Available on: Rush Hour 12″

Whenever a new FaltyDL released is announced it’s hard to know what the hell you’re supposed to expect.  Now the impossible-to-define producer (real name Drew Lustman), who in his short history has tackled almost every genre du jour in one form or another, has gone and made a retro-tinged EP for Rush Hour’s new Direct Current series.

Opener ‘All In The Place’ is immediately stunning, a classicist manifesto expertly blending all sorts of tried-and-tested sounds and textures.  It’s an adept mixture of Detroit, dub techno, and even acid house, and its restless, constantly morphing structure would be jarring were it not for the breathtaking clarity and propulsive momentum. The moment it starts it’s like the sun breaking out, spreading warmth and illuminating everything in its vicinity, and the plasticky, almost gaudy synths set a standard for the rest of the EP. ‘St. Marks’ pairs an addictive vocal sample with rolling staccato percussion, breaking out of its loosely-defined shackles for brief moments, jumping, puttering, and even stopping unpredictably. Lustman gets delirious for the second half of the track, laying strings all over, bringing the vocals to the forefront and and phasing the chords out in glorious 3D. Then everything drops and the drums become faintly crunchy, footsteps that suddenly explode into starbursts of light before zooming back into place, breathing heavily and struggling to regain composure.

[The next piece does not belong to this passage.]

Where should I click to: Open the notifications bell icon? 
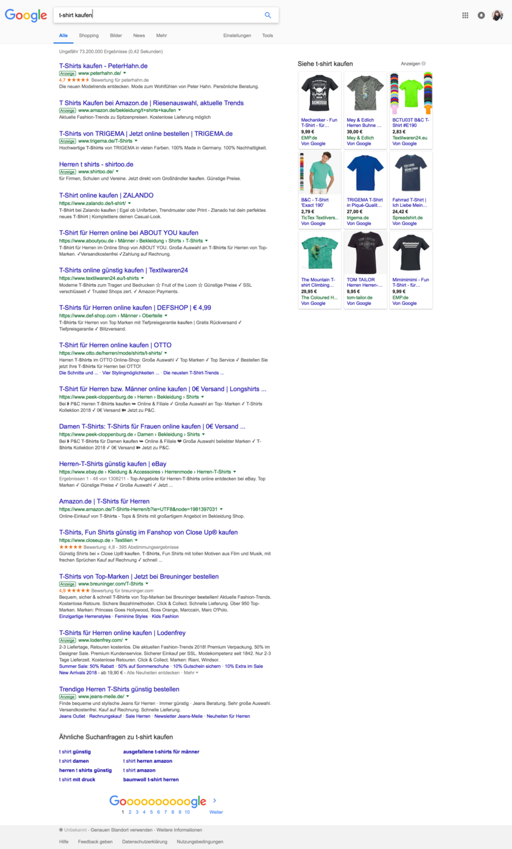tap(481, 16)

The blindingly bright, cheery tones of ‘Discoko’ are offset by a silky smooth chords and acid squelches, making for a track that’s like a pastiche of the old Artificial Intelligence series on Warp.  But instead of the robotic, inhuman mechanics of those releases, “Discoko” stomps, and stomps hard – pseudo-Purple-Wow synths fly all over the track, but the drums are almost always there to pin things down and keep them firmly in place, landing hard and decisively. ‘Groove’ closes the EP in fine form, a little more straightforward than the other tracks with insistent percussion, chopped, broken up and shuffled behind gurgling synths interrupted by an absolutely gorgeous breakdown about a minute in, until the drums come back in and poke holes in the downy quilt, resuming the stunted gallop.

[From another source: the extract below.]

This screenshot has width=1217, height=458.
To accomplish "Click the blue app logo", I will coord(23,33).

It’s actually quite fitting that Lustman released this EP on Rush Hour, as it sounds like it was made with mostly old equipment; in fact, it probably could pass for an old Metroplex record or something excepting that unmistakably modern touch. Lustman’s music bristles with a giddy excitability, the sounds stubbornly refusing to stay where they’re supposed to and his melodies often going off on unforeseen tangents. These tracks aren’t exactly straightforward techno, then, but they might as well be for a man whose gloriously confounding work is often described as dubstep, funky, wonky, IDM, garage, and whatever else you might want to throw at him.  I’m guilty of some of these myself, but when I listen to this record all those silly terms vanish and I’m forced to marvel at the clarity of vision and purity of execution here, a record that transparently apes the canon without ever sounding derivative.  It’s starting to look like FaltyDL can do anything, and this release is one of his best yet, with ‘St. Marks’ already feeling like a highlight of his surprisingly large catalogue.